_Exercise_
Continue the reflection on medical-school milestones and learning to perform pelvic exams, starting right after its last sentence.

━━━━━ Document section

A life in medicine is filled with milestones large and small.
The first time you touch a dead body.
Or hold a human heart in your hands.
The first time you pierce another's skin with a needle.
Or cut it with a scalpel.
The first time you witness a birth.
Or a death.
Your first code.
Your first infant intubation or spinal tap.
Your first solo anesthetic.
Your first job.
Not to mention licensure boards, three different sets.
On top of those, separate written specialty boards.
And of course, oral boards, everybody's favorite.
Recent events have caused me to reflect on the first time I and my classmates performed pelvic exams. As I recall, most of us anticipated this particular lesson with a little dread - at best, some mild anxiety. Physicians and nurses have to do such invasive things - stab people, gaze at parts of them even their spouses or parents have never seen, listen to their secrets, probe the most private areas of body and life. As a woman who has never particularly enjoyed visits to the doctor for a complete physical or to the gynecologist for a check-up, I was particularly un-enthused at having to inflict on even a comfortable volunteer such an invasion of her privacy.
The special instructors hired by my medical school to guide us through the process of examining their pelvic areas were highly trained educators who unselfishly allowed us novices to practice an examination on them that would require, for our patients' sake, our very best in terms of skill, gentleness, and respect. I know I couldn't do what they did - allow myself to be examined and give constructive, moment-to-moment feedback during the exam. I've volunteered my veins for students to practice I.V. insertion - that's about as far as I go.
We were divided into small groups of four, I think. I remember the sound of the speculum rattling as one of the students ahead of me trembled nervously while inserting it. I remember how we giggled nervously when another in the group asked the instructor, "Uh, could you uh, drop your top" and was gently given the feedback, "Perhaps you could rephrase that with, 'could you lower your gown,' or something like that?" I remember thinking how much more comfortable the instructors were with the whole process than I felt, and how embarrassed I was when I let out a surprised "Whoa!" when the woman I was examining did a mega-strong Kegel move while I was doing her pelvic exam.

━━━━━━━━━━
━━━━━ Dataset

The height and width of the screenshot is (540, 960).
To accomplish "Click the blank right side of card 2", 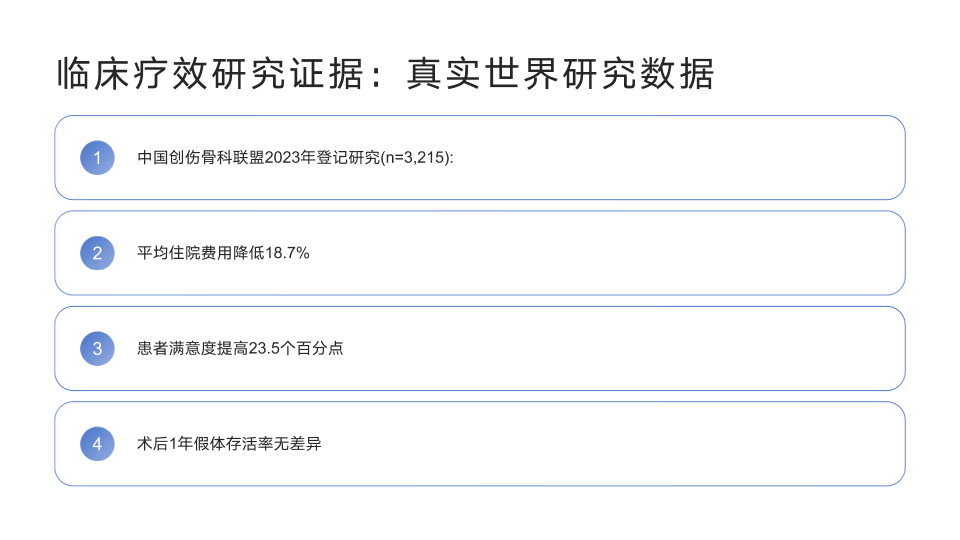I will [x=700, y=253].
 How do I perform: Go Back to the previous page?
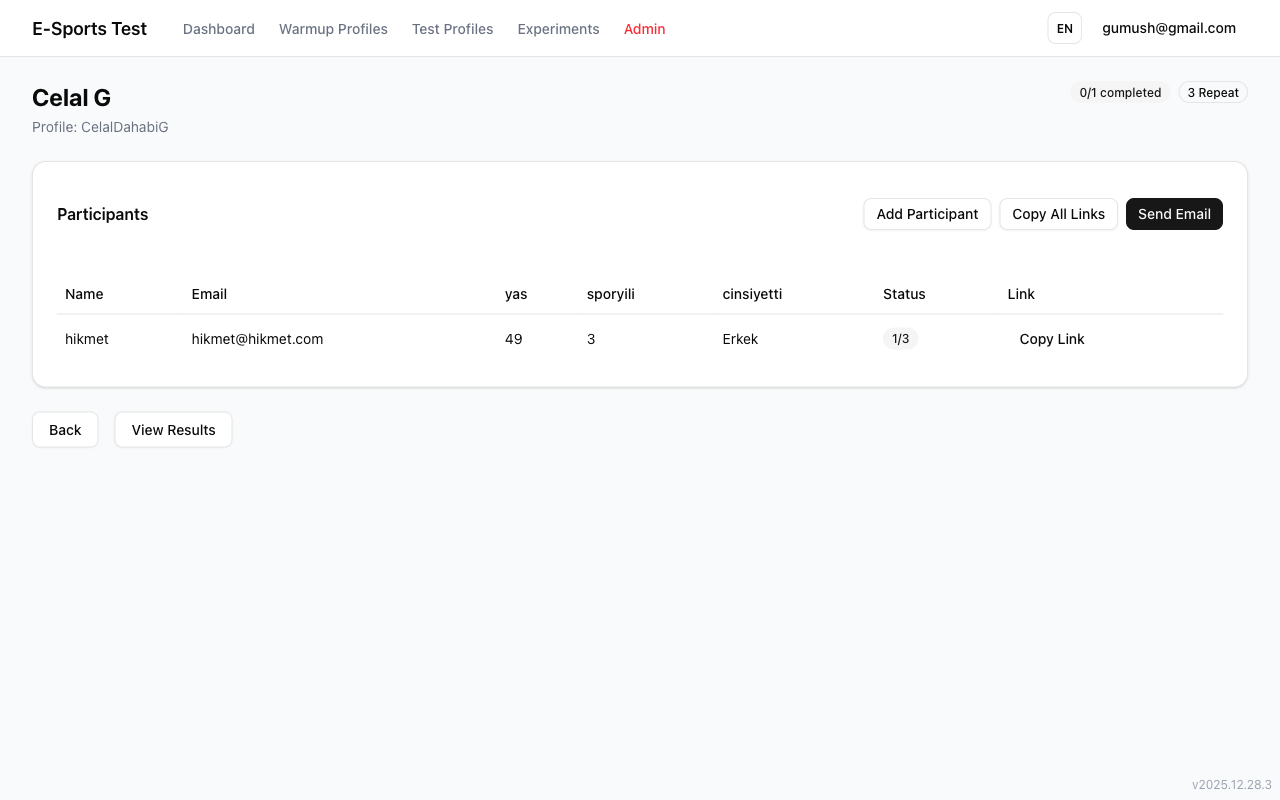65,430
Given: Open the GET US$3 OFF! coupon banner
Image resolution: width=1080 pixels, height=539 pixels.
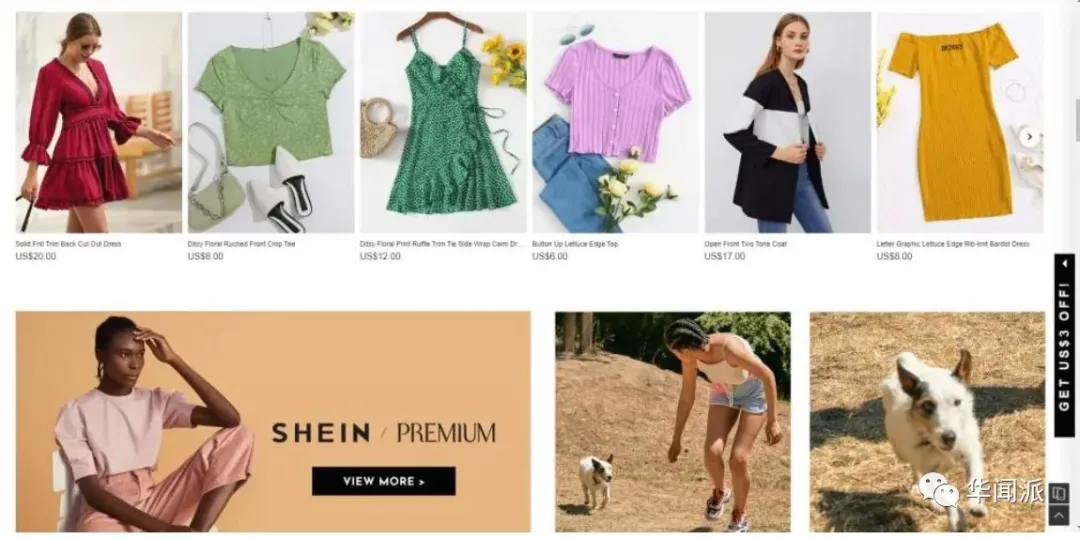Looking at the screenshot, I should click(x=1064, y=346).
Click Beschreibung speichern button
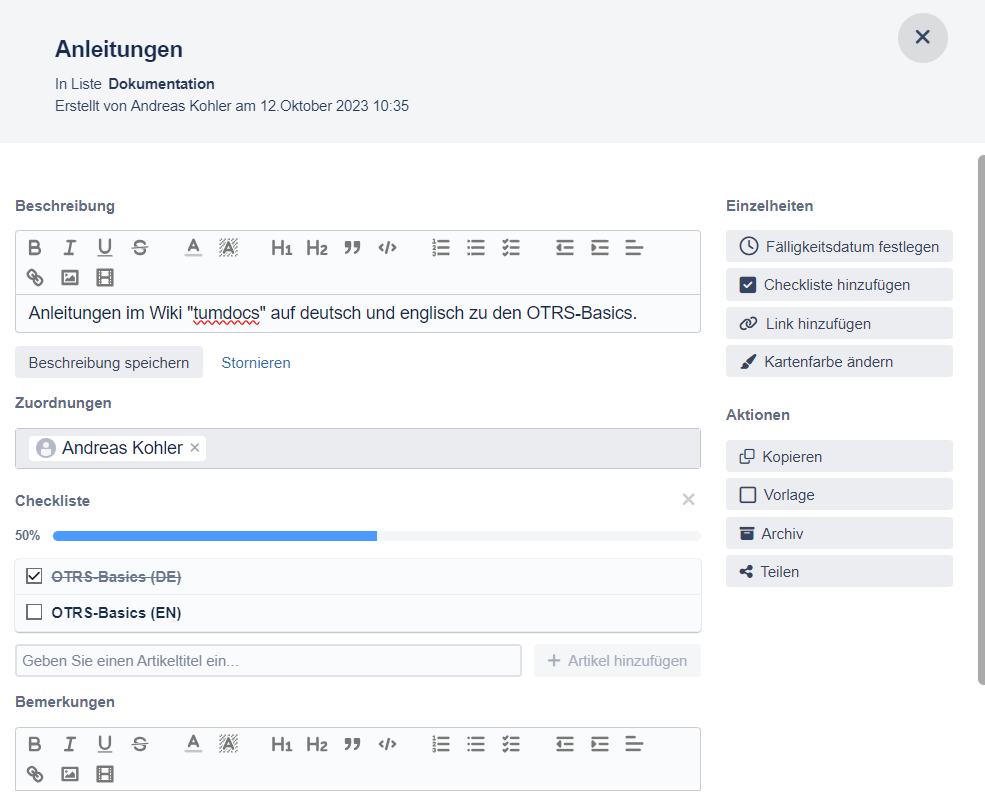Image resolution: width=985 pixels, height=796 pixels. [x=109, y=363]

━━━━━━━━━━

_Reply_
As with everything in medicine, after a while even the most invasive and intimate action can go from being completely foreign and frightening to being completely familiar and comfortable. Whether I'm the patient lying on the table or the clinician doing the exam or procedure, I have individuals like those pelvic exam instructors during med school to thank for what I or my physician is doing with confidence and competence. I thanked them when they came to school to teach us, but I want to thank them again, many years later. They made a difference they'll never be able to know or see.
2 comments:
Those folks were the BEST. It was also great how much they believed in how much good they were doing in teaching us--which they obviously WERE. Even though I've done what now seems like a million pelvic exams on patients and doing them is no big deal, I still hate being on the other side of the speculum and could NEVER imagine doing what they do. You are so right to thank them!
Well said. Just went through this a few months ago as part of my second year introductory clinical medicine class. The GTA who worked with my group managed to turn what could have been a very stressful situation into an overwhelmingly informative and positive learning experience. Her instruction regarding wording of explanations during the exam was particularly useful, quite possibly more so than the technical pointers she also provided.